Dari Elisa saya belajar…
Sosok yang sangat menginspirasi saya pada hari ini adalah Elisa. Dalam bahasa Ibrani: אֱלִישַׁע, ʾĔlîšaʿ berarti “Allah (Elohim)-ku adalah keselamatan”. Dalam bahasa Yunani: Ἐλισσαῖος, Elissaios, juga Ἐλισαιέ, Elisaie; Dalam bahasa Latin: Eliseus. Elisa sendiri merupakan putra Safat yang mengalami panggilan dan pengurapan menjadi murid dan nabi melalui nabi Elia. Dikisahkan dalam I Raja-Raja 19:16-19 bahwa, ia menikmati pekerjaannya dengan membajak lahan dengan menggunakan bantuan 12 pasang lembu di ladang ayahnya di Abel-Mehola. Ia sendiri mengemudikan ke-12 lembu.

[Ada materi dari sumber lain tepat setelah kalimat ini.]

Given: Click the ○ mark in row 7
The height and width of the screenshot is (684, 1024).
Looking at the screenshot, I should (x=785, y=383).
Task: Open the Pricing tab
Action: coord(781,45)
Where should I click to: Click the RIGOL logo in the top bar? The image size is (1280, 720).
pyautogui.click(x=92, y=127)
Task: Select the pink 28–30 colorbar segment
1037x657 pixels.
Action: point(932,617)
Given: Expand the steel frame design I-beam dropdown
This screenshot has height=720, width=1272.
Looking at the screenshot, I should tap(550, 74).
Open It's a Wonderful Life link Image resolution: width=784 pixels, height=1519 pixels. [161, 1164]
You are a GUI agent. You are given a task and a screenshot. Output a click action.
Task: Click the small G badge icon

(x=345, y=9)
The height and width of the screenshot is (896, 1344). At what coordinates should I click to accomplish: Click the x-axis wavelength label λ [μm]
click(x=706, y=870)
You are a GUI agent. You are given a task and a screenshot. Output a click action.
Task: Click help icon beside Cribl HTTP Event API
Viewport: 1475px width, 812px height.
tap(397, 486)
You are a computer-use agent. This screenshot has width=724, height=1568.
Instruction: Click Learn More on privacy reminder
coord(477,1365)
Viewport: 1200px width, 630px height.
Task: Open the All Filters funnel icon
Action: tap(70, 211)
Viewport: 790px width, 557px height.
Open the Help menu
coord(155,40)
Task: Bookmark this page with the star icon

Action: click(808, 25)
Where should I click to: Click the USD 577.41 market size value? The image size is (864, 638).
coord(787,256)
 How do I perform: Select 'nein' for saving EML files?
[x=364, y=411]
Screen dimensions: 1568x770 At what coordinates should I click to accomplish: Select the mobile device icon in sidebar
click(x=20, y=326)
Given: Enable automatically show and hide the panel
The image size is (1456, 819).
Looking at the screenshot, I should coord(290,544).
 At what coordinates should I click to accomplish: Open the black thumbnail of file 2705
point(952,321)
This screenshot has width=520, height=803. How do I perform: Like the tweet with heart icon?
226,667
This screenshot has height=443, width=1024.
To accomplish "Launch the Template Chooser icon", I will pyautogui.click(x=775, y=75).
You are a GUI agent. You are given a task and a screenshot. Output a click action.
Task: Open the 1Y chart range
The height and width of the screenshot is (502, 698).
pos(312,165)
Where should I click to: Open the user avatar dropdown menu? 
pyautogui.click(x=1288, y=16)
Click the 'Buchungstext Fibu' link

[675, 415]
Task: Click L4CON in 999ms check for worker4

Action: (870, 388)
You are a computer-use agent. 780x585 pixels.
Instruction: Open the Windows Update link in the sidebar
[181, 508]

Pada saat itu Elia berjalan di dekatnya, sambil melemparkan jubahnya ke bahu Elisa. Ia memahami perilaku nabi Elia dan meminta untuk berpamitan kepada ayah dan ibunya. Elia pun menyetujuinya. Ia masih sempat menyembelih sepasang lembu bajakannya dan memasak dagingnya dengan bajak lembu itu sebagai kayu api. Selanjutnya ia memberikan daging itu kepada orang-orangnya untuk dimakan. Sesudah itu bersiaplah ia, lalu mengikuti Elia dan menjadi pelayannya. Peristiwa ini terjadi sekitar 4 tahun sebelum matinya Ahab. Elisa mengikuti Elia selama lebih kurang 8 tahun, sampai Elia diangkat ke sorga.
Perhatikan baik-baik sikap Elisa ini: Dia membakar alat-alat bajaknya, menyembelih lembu-lembunya, dan mengabaikan warisan keluarganya. Dia meninggalkan semua yang dia kenal dan kasihi. Ia benar-benar menunjukkan kepada kita bahwa semangat pemuridan sejatiu adalah kemampuan untuk meninggalkan zona kenyamanan kita.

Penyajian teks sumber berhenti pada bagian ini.